» BRIEF: Rewrite the records with "fullscreen" changed to "full screen" and everything else left the same.

(Target position records)
.....
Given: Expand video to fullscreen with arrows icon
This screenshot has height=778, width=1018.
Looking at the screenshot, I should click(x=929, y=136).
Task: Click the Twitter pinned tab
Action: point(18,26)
.....
» ANSWER FOR THE TASK:
Given: Expand video to full screen with arrows icon
This screenshot has height=778, width=1018.
Looking at the screenshot, I should click(x=929, y=136).
Task: Click the Twitter pinned tab
Action: point(18,26)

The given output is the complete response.